Lúthien
In the fictional world of Tolkien, Lúthien (which seems to mean enchanter) Tinúviel (Sindarin “nightingale”) is a Elfe of the people of the Sindar and the only girl of the king Thingol of Doriath and Melian, a Maia. It is the first Elf to marry a mortal, Beren.
History of Beren and Lúthien
Beren met Lúthien in the wood of Doriath, and they fell in love. But the father of Lúthien did not want to leave it with a mortal. To reject it without betraying its oath not to put Beren at evil, he asks this last to obtain a Silmaril crown of Morgoth. Lúthien is locked up for not that it helps Beren, but when Beren is made prisoner with Tol-in-Gaurhoth, it flees all the same there to face Sauron and to deliver Beren, with the assistance of Huan.

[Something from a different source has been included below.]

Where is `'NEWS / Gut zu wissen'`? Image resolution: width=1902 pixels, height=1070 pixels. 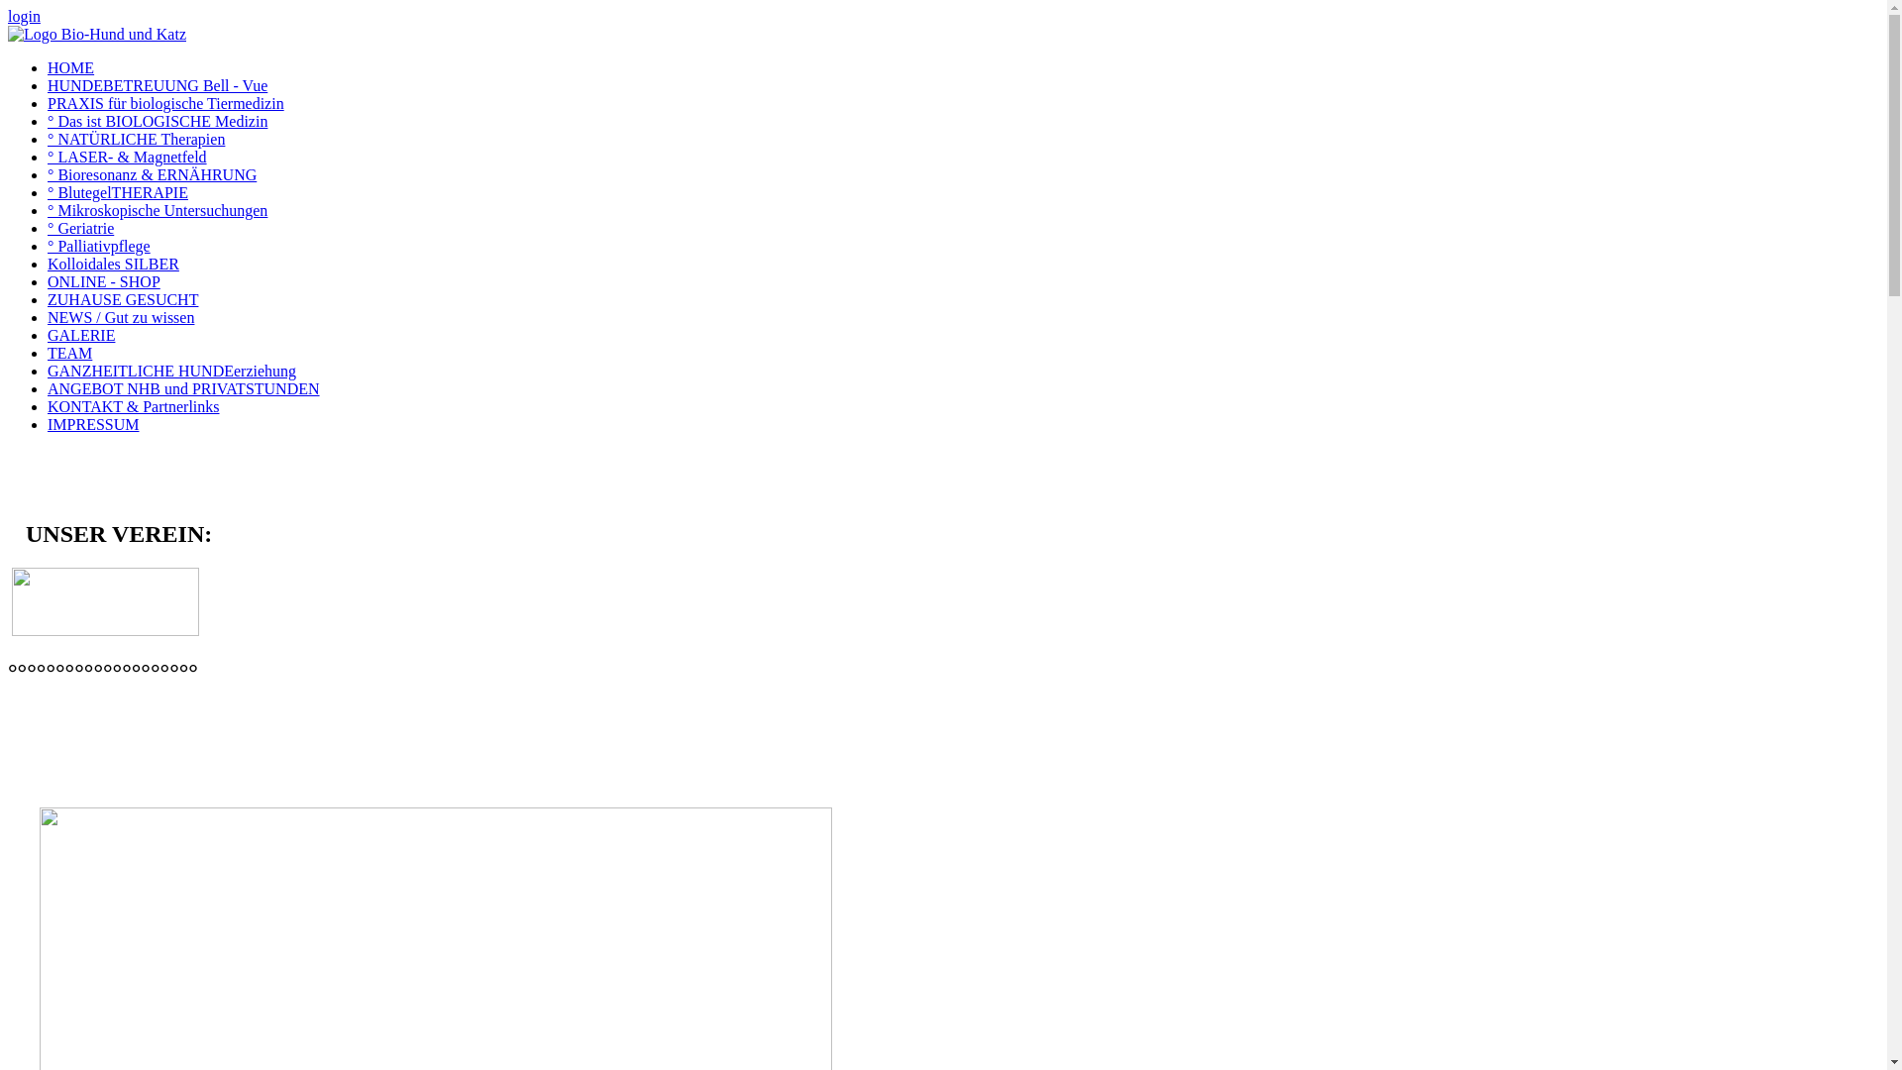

By the capacities of Lúthien, they pass the doors of Angband and the large wolf Carcharoth which kept them. They go in front of the throne of Morgoth and Lúthien arrives, thanks to its dance and with its song, to plunge Morgoth in a deep sleep, making it possible Beren to withdraw a Silmaril Couronne of Iron.
But when they flee, Carcharoth manages to eat the hand of Beren and Silmaril with; burned by the holiness of this last, it makes devastations in all Beleriand, until Doriath, where it is killed during the Chasse for the wolf. But during this hunting, Beren is killed; it offers Silmaril to Thingol while dying.
The spirit of Lúthien flees then towards the Cavernes of Mandos and pleads in front of Mandos itself to recover Beren. It was the most beautiful song ever sung in Arda, and it moved Mandos at the point to grant a second life to Beren, provided that Lúthien becomes itself mortal. They then live some time with Doriath before settling with Tol Galen where they had a son, Dior. By Dior, all the kings of Númenor go down from Lúthien.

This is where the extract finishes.